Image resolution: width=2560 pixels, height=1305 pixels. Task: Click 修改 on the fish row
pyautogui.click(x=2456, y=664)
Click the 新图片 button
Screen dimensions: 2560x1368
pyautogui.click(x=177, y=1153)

● **What is needed**: Would you transcribe the whole listing, keeping every character the same?

● **Task response**:
Image resolution: width=2560 pixels, height=1305 pixels. Task: Click 修改 on the fish row
pyautogui.click(x=2456, y=664)
Click the 新图片 button
Screen dimensions: 2560x1368
pyautogui.click(x=177, y=1153)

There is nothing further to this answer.